───── Data extracts

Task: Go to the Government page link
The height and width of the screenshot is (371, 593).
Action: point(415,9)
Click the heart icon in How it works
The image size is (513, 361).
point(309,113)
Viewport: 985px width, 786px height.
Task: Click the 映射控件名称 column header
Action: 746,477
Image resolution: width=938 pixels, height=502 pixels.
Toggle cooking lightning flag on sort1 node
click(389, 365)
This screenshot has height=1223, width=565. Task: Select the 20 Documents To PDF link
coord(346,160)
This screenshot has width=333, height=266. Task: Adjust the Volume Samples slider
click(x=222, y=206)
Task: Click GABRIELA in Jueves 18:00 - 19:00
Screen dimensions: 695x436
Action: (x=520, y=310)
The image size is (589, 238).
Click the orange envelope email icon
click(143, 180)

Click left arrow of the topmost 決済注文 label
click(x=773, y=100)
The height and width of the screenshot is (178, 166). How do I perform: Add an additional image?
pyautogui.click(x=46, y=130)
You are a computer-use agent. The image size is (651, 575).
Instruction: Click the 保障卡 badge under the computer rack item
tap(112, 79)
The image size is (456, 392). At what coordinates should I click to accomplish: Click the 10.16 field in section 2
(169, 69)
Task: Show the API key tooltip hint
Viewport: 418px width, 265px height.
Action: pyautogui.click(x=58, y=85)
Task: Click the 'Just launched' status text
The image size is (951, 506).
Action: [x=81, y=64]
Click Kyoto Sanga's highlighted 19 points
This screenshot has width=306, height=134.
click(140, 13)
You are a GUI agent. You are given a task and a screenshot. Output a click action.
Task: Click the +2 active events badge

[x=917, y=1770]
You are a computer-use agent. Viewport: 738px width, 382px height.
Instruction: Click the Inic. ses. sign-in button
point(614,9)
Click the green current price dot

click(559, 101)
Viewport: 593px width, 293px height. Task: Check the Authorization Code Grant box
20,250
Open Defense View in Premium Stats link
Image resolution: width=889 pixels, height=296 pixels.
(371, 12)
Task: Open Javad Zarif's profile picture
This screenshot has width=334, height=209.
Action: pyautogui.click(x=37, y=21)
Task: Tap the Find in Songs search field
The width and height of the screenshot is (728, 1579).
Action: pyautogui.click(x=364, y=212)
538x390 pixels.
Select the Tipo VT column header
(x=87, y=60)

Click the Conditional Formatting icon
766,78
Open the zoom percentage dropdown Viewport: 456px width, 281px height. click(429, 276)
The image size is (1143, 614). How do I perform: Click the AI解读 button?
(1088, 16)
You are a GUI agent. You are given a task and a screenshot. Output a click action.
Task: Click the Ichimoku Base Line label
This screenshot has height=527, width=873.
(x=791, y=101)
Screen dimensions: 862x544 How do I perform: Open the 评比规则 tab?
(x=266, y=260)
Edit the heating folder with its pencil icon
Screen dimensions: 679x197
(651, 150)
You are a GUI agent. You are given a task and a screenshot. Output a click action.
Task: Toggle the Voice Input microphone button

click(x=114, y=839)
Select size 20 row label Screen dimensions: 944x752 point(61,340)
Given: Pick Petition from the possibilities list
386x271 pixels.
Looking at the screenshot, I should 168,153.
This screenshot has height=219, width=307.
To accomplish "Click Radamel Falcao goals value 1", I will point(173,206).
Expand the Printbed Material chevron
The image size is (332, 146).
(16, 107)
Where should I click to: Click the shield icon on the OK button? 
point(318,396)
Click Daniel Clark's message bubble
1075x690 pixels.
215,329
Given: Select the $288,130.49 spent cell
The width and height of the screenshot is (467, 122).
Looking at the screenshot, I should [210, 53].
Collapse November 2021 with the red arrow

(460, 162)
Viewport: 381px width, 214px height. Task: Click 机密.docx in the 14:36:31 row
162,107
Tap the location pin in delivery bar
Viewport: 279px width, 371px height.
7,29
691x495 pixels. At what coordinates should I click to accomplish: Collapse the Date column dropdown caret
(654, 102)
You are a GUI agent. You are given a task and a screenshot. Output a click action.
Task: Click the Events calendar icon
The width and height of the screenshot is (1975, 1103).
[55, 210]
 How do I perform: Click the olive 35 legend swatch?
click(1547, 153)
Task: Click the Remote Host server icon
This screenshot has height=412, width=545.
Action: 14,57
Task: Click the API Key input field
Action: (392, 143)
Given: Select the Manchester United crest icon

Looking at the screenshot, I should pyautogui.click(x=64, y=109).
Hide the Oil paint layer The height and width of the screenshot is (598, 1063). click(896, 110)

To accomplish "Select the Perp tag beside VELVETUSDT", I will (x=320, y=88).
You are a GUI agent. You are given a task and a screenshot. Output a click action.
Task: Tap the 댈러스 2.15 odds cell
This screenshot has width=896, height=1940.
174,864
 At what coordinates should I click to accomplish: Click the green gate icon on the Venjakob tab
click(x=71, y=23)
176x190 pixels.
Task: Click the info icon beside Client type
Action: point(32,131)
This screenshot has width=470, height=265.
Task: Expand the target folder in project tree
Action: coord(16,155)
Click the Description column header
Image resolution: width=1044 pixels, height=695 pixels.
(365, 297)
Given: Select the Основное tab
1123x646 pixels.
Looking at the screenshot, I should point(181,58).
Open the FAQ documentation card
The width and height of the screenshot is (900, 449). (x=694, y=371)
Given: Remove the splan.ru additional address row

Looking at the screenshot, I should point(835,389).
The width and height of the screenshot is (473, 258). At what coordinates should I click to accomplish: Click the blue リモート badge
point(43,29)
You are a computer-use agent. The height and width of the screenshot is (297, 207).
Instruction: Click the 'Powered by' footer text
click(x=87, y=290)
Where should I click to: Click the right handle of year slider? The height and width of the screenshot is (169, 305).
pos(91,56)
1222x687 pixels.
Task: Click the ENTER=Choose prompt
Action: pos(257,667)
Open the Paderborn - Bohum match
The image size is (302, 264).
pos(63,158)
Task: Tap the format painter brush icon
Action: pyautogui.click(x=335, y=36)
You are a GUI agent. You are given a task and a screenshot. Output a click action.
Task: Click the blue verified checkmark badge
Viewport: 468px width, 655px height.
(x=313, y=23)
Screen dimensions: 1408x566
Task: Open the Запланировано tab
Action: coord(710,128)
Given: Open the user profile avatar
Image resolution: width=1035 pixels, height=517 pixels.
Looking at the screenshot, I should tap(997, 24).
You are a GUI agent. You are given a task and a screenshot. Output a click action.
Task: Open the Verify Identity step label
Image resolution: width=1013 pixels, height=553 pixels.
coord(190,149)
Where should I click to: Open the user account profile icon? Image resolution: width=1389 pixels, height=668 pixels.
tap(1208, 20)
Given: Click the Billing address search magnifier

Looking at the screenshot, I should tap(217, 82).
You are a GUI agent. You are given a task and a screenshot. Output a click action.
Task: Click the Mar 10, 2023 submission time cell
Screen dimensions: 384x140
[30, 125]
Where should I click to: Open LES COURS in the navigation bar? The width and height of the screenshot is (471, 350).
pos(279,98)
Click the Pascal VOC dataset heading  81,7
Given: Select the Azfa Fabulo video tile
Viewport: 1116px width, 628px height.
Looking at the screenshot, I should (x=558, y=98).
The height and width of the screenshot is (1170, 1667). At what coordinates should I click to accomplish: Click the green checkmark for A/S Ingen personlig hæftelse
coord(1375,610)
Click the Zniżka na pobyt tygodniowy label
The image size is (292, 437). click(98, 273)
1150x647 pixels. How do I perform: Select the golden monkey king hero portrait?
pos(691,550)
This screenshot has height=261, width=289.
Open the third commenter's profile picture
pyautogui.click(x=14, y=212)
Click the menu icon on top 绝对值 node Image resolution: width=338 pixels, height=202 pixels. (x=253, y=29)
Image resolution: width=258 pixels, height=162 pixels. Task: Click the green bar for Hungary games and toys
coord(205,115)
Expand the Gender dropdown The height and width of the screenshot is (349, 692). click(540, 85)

──────────

* _Task to complete_: The answer must contain every line of the material, unchanged.

* _Response for this exercise_:
Task: Go to the Government page link
The height and width of the screenshot is (371, 593).
Action: point(415,9)
Click the heart icon in How it works
The image size is (513, 361).
point(309,113)
Viewport: 985px width, 786px height.
Task: Click the 映射控件名称 column header
Action: 746,477
Image resolution: width=938 pixels, height=502 pixels.
Toggle cooking lightning flag on sort1 node
click(389, 365)
This screenshot has height=1223, width=565. Task: Select the 20 Documents To PDF link
coord(346,160)
This screenshot has width=333, height=266. Task: Adjust the Volume Samples slider
click(x=222, y=206)
Task: Click GABRIELA in Jueves 18:00 - 19:00
Screen dimensions: 695x436
Action: (x=520, y=310)
The image size is (589, 238).
Click the orange envelope email icon
click(143, 180)

Click left arrow of the topmost 決済注文 label
click(x=773, y=100)
The height and width of the screenshot is (178, 166). How do I perform: Add an additional image?
pyautogui.click(x=46, y=130)
You are a computer-use agent. The image size is (651, 575).
Instruction: Click the 保障卡 badge under the computer rack item
tap(112, 79)
The image size is (456, 392). At what coordinates should I click to accomplish: Click the 10.16 field in section 2
(169, 69)
Task: Show the API key tooltip hint
Viewport: 418px width, 265px height.
Action: pyautogui.click(x=58, y=85)
Task: Click the 'Just launched' status text
The image size is (951, 506).
Action: [x=81, y=64]
Click Kyoto Sanga's highlighted 19 points
This screenshot has width=306, height=134.
click(140, 13)
You are a GUI agent. You are given a task and a screenshot. Output a click action.
Task: Click the +2 active events badge

[x=917, y=1770]
You are a computer-use agent. Viewport: 738px width, 382px height.
Instruction: Click the Inic. ses. sign-in button
point(614,9)
Click the green current price dot

click(559, 101)
Viewport: 593px width, 293px height. Task: Check the Authorization Code Grant box
20,250
Open Defense View in Premium Stats link
Image resolution: width=889 pixels, height=296 pixels.
(371, 12)
Task: Open Javad Zarif's profile picture
This screenshot has width=334, height=209.
Action: pyautogui.click(x=37, y=21)
Task: Tap the Find in Songs search field
The width and height of the screenshot is (728, 1579).
Action: pyautogui.click(x=364, y=212)
538x390 pixels.
Select the Tipo VT column header
(x=87, y=60)

Click the Conditional Formatting icon
766,78
Open the zoom percentage dropdown Viewport: 456px width, 281px height. click(429, 276)
The image size is (1143, 614). How do I perform: Click the AI解读 button?
(1088, 16)
You are a GUI agent. You are given a task and a screenshot. Output a click action.
Task: Click the Ichimoku Base Line label
This screenshot has height=527, width=873.
(x=791, y=101)
Screen dimensions: 862x544 How do I perform: Open the 评比规则 tab?
(x=266, y=260)
Edit the heating folder with its pencil icon
Screen dimensions: 679x197
(651, 150)
You are a GUI agent. You are given a task and a screenshot. Output a click action.
Task: Toggle the Voice Input microphone button

click(x=114, y=839)
Select size 20 row label Screen dimensions: 944x752 point(61,340)
Given: Pick Petition from the possibilities list
386x271 pixels.
Looking at the screenshot, I should 168,153.
This screenshot has height=219, width=307.
To accomplish "Click Radamel Falcao goals value 1", I will point(173,206).
Expand the Printbed Material chevron
The image size is (332, 146).
(16, 107)
Where should I click to: Click the shield icon on the OK button? 
point(318,396)
Click Daniel Clark's message bubble
1075x690 pixels.
215,329
Given: Select the $288,130.49 spent cell
The width and height of the screenshot is (467, 122).
Looking at the screenshot, I should [210, 53].
Collapse November 2021 with the red arrow

(460, 162)
Viewport: 381px width, 214px height. Task: Click 机密.docx in the 14:36:31 row
162,107
Tap the location pin in delivery bar
Viewport: 279px width, 371px height.
7,29
691x495 pixels. At what coordinates should I click to accomplish: Collapse the Date column dropdown caret
(654, 102)
You are a GUI agent. You are given a task and a screenshot. Output a click action.
Task: Click the Events calendar icon
The width and height of the screenshot is (1975, 1103).
[55, 210]
 How do I perform: Click the olive 35 legend swatch?
click(1547, 153)
Task: Click the Remote Host server icon
This screenshot has height=412, width=545.
Action: 14,57
Task: Click the API Key input field
Action: (392, 143)
Given: Select the Manchester United crest icon

Looking at the screenshot, I should pyautogui.click(x=64, y=109).
Hide the Oil paint layer The height and width of the screenshot is (598, 1063). click(896, 110)

To accomplish "Select the Perp tag beside VELVETUSDT", I will (x=320, y=88).
You are a GUI agent. You are given a task and a screenshot. Output a click action.
Task: Tap the 댈러스 2.15 odds cell
This screenshot has width=896, height=1940.
174,864
 At what coordinates should I click to accomplish: Click the green gate icon on the Venjakob tab
click(x=71, y=23)
176x190 pixels.
Task: Click the info icon beside Client type
Action: point(32,131)
This screenshot has width=470, height=265.
Task: Expand the target folder in project tree
Action: coord(16,155)
Click the Description column header
Image resolution: width=1044 pixels, height=695 pixels.
(365, 297)
Given: Select the Основное tab
1123x646 pixels.
Looking at the screenshot, I should point(181,58).
Open the FAQ documentation card
The width and height of the screenshot is (900, 449). (x=694, y=371)
Given: Remove the splan.ru additional address row

Looking at the screenshot, I should point(835,389).
The width and height of the screenshot is (473, 258). At what coordinates should I click to accomplish: Click the blue リモート badge
point(43,29)
You are a computer-use agent. The height and width of the screenshot is (297, 207).
Instruction: Click the 'Powered by' footer text
click(x=87, y=290)
Where should I click to: Click the right handle of year slider? The height and width of the screenshot is (169, 305).
pos(91,56)
1222x687 pixels.
Task: Click the ENTER=Choose prompt
Action: pos(257,667)
Open the Paderborn - Bohum match
The image size is (302, 264).
pos(63,158)
Task: Tap the format painter brush icon
Action: pyautogui.click(x=335, y=36)
You are a GUI agent. You are given a task and a screenshot. Output a click action.
Task: Click the blue verified checkmark badge
Viewport: 468px width, 655px height.
(x=313, y=23)
Screen dimensions: 1408x566
Task: Open the Запланировано tab
Action: coord(710,128)
Given: Open the user profile avatar
Image resolution: width=1035 pixels, height=517 pixels.
Looking at the screenshot, I should tap(997, 24).
You are a GUI agent. You are given a task and a screenshot. Output a click action.
Task: Open the Verify Identity step label
Image resolution: width=1013 pixels, height=553 pixels.
coord(190,149)
Where should I click to: Open the user account profile icon? Image resolution: width=1389 pixels, height=668 pixels.
tap(1208, 20)
Given: Click the Billing address search magnifier

Looking at the screenshot, I should tap(217, 82).
You are a GUI agent. You are given a task and a screenshot. Output a click action.
Task: Click the Mar 10, 2023 submission time cell
Screen dimensions: 384x140
[30, 125]
Where should I click to: Open LES COURS in the navigation bar? The width and height of the screenshot is (471, 350).
pos(279,98)
Click the Pascal VOC dataset heading  81,7
Given: Select the Azfa Fabulo video tile
Viewport: 1116px width, 628px height.
Looking at the screenshot, I should (x=558, y=98).
The height and width of the screenshot is (1170, 1667). At what coordinates should I click to accomplish: Click the green checkmark for A/S Ingen personlig hæftelse
coord(1375,610)
Click the Zniżka na pobyt tygodniowy label
The image size is (292, 437). click(98, 273)
1150x647 pixels. How do I perform: Select the golden monkey king hero portrait?
pos(691,550)
This screenshot has height=261, width=289.
Open the third commenter's profile picture
pyautogui.click(x=14, y=212)
Click the menu icon on top 绝对值 node Image resolution: width=338 pixels, height=202 pixels. (x=253, y=29)
Image resolution: width=258 pixels, height=162 pixels. Task: Click the green bar for Hungary games and toys
coord(205,115)
Expand the Gender dropdown The height and width of the screenshot is (349, 692). click(540, 85)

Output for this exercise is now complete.